For those of us who love vintage television shows, New Year’s means The Twilight Zone Marathon, a tradition of over 30 years’ standing which airs on the cable Syfy Channel.

A classic fantasy/science fiction TV series created by Rod Serling (who also authored many of the scripts), The Twilight Zone is an enduring piece of American popular culture. Even people such as myself who weren’t born when the show first aired in 1959 continue to enjoy it. Serling crafted timeless moral parables, stories that while rooted in the social situation of the Cold War era are still relevant today. The basic premise of the show—ordinary human beings caught in extraordinary (and often supernatural) circumstances—never grows old. Nor do the themes, including the threat of nuclear destruction, the overwhelming presence of technology in modern life, and the oppression of the individual by impersonal forces of bureaucracy and the state.

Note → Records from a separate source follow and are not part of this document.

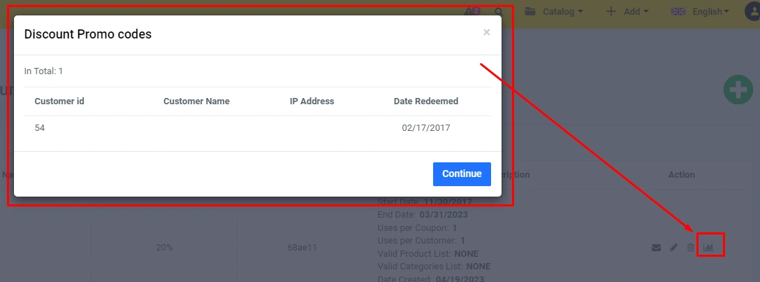Click the Customer id column header
760x282 pixels.
click(x=59, y=101)
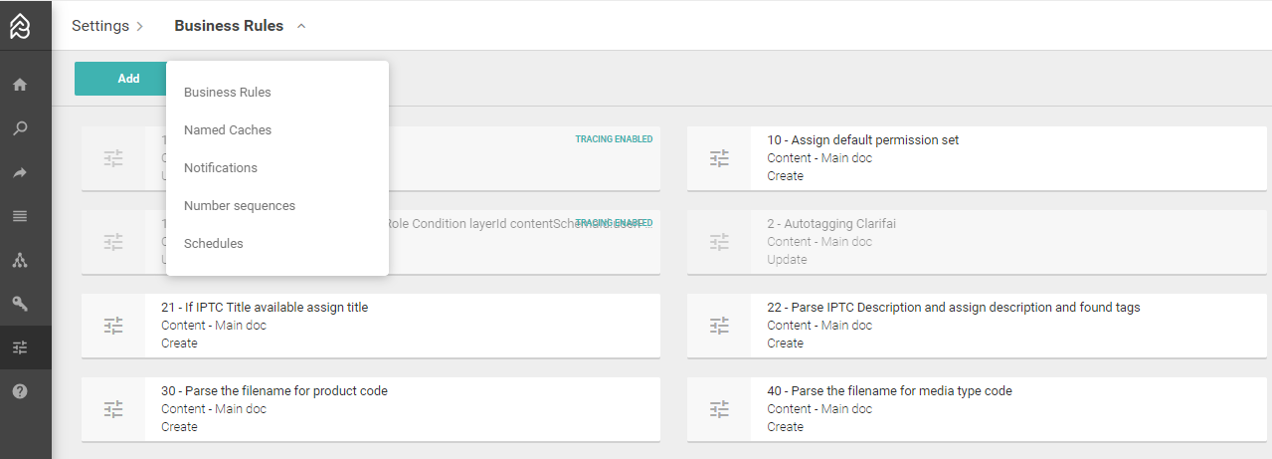
Task: Click the Settings breadcrumb link
Action: pos(99,26)
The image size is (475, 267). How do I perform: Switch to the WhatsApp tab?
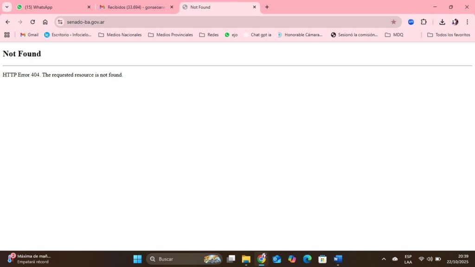click(51, 7)
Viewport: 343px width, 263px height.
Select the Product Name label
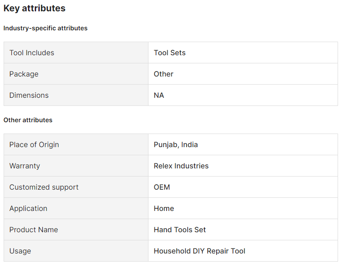34,230
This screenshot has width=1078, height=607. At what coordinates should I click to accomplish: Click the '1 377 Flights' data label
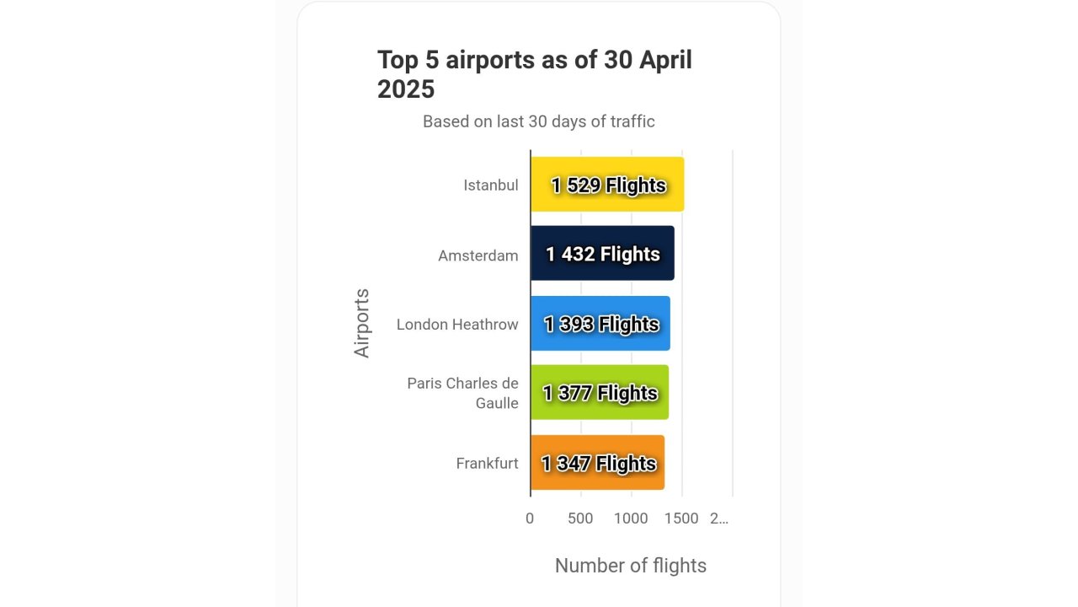(x=600, y=394)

Some of the series’ themes have only been magnified in the past 50 years. Take the episode “A Thing About Machines,” in which a luddite intellectual finds the various machines in his house coming to life to torment him. The episode hits very close to home at a time when we rely on technological tools almost every waking moment of our lives.  For the protagonist it was the automobile, the electric razor, and the television; for us it’s all those things plus the fax machine, the iPhone, the tablet, and whatever gadget will appear next to “simplify” our lives.

Many of the Twilight Zone episodes were futuristic—indeed, dystopian—in nature. In the episode “The Obsolete Man,” a librarian is condemned to death in a future totalitarian state in which books and religion have been banned. The obsolescence of literacy is also examined in the episode “Time Enough at Last”: here a bookish bank clerk craves a few moments to read in peace and finally gets his wish when a hydrogen bomb destroys the world and leaves him the sole survivor.

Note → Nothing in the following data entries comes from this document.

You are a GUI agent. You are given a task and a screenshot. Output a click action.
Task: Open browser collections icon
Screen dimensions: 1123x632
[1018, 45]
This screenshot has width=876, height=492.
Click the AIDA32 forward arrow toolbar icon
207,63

Today we no longer fear death from the H-Bomb, but the death of literacy still looms large. We are told that reading is alive and well thanks to the Internet. But doesn’t the Internet encourage superficial skimming rather than serious engagement with a text? And speaking of “texts,” don’t people today read more text messages and tweets than books?

Perhaps the most prophetic TZ episode of all is “Number 12 Looks Just Like You.” It originally aired in January 1964, but the world it describes is frighteningly close to that of 2016: a world dominated by superficiality and narcissism, in which the state exists to enforce conformity, and in which the motto on everyone’ lips is “Life is pretty, life is fun, I am all and all is one.”

As libertarians are wont to lament, the power of the state over local and personal concerns is at an all-time high in America today; and our everyday lives are often consumed in superficial pursuits.

New Year’s is a time for reflecting on the past, taking stock of the present and looking to the future.  And so it’s fitting to celebrate it in the company of a classic TV show that was ahead of its time.  Watching TZ fosters a feeling of nostalgia (even melancholy) as we realize how vibrant popular culture was then and how pathetic it is now.  The constellation of artistic talent that formed in the years following World War II was unique in American cultural history.  We may never see its likes again, perhaps because the crucible of experience out of which artists like Rod Serling forged their stories no longer exists.

All the more reason to enjoy The Twilight Zone Marathon and to reflect on how the world, though very much changed, is also very much the same.